L’expérience
nous apprend qu’il y a plus de bocages nés des appréhensions et des refus de
reconnaissance mutuelle que de raisons réellement objectives. Le plus grand
blocage reste l’incapacité des acteurs à adopter une méthodologie à même de
promouvoir le dialogue.
Dans
la plupart des situations, les protagonistes mauritaniens voient tout processus
de dialogue comme une bataille qu’il faut livrer avec férocité les uns contre
les autres. Alors que le dialogue suppose un minimum d’humilité qui impose la
recherche d’un terrain d’entente. Il suppose avant tout de reconnaitre à l’autre
– ou aux autres – le droit d’exiger, de demander et attendre d’eux qu’ils
donnent.
Quand
on s’engage dans un processus de dialogue, on doit nécessairement savoir ce qu’on
veut et pouvoir l’exprimer avec clarté. Déterminer à l’avance jusqu’où l’on
peut aller dans les concessions et dans les exigences. Jauger le rapport de
force pour éviter d’être pris au dépourvu et de se retrouver dos au mur.
Les
débats chez nous sont une succession de convenances (au meilleur des
cas) sinon d’insultes (au pire des cas) proférées par les uns vis-à-vis des
autres, souvent en parallèle. Il est rare de voir les protagonistes de chez
nous discuter dans la sérénité en ayant à cœur de convaincre le vis-à-vis. Il leur
est plus facile de faire dans l’invective, de manière justement à éviter à se
parler les yeux dans les yeux, à échanger tranquillement.
Quant
au dialogue (politique ou social), il est justement refusé sous différents
prétextes.

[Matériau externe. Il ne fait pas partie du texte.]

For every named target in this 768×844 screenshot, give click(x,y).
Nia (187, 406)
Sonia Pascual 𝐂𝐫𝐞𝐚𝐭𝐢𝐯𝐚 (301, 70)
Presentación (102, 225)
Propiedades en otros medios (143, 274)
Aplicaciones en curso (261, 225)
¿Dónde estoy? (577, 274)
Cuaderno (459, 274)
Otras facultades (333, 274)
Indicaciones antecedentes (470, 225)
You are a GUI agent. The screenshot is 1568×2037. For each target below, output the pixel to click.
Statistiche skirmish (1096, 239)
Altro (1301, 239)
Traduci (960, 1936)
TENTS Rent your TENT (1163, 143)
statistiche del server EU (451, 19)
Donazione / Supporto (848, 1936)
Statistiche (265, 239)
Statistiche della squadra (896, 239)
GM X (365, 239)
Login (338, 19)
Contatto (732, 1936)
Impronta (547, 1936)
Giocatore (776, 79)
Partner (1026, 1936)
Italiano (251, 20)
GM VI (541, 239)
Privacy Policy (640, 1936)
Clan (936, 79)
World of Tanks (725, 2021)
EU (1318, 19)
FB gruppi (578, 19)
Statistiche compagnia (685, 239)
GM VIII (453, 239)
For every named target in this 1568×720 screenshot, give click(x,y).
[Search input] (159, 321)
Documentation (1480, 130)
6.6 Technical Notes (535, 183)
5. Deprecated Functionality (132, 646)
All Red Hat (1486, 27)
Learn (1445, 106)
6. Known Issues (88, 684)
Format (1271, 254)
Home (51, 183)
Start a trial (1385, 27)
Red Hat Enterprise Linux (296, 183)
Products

On se cache d’abord derrière le déni de bonne volonté : le
vis-à-vis est toujours de mauvaise foi, il y a toujours quelque calcul
malveillant qu’il faut trouver avant de s’engager… On va plus loin pour trouver
dans le passé, des preuves des appréhensions nourries en oubliant le rôle de
chacun, les mauvaises appréciations de chacun, le positionnement de chacun…
Tout
cela pour dire que le processus de dialogue qu’on tente aujourd’hui de faire
démarrer (et qu’on espère de tout cœur) se grippe au départ.
D’abord
à cause de cette mauvaise lecture qui explique que «si Ould Abdel Aziz
accepte de discuter de tout, c’est parce qu’il est soit malade, soit aux abois».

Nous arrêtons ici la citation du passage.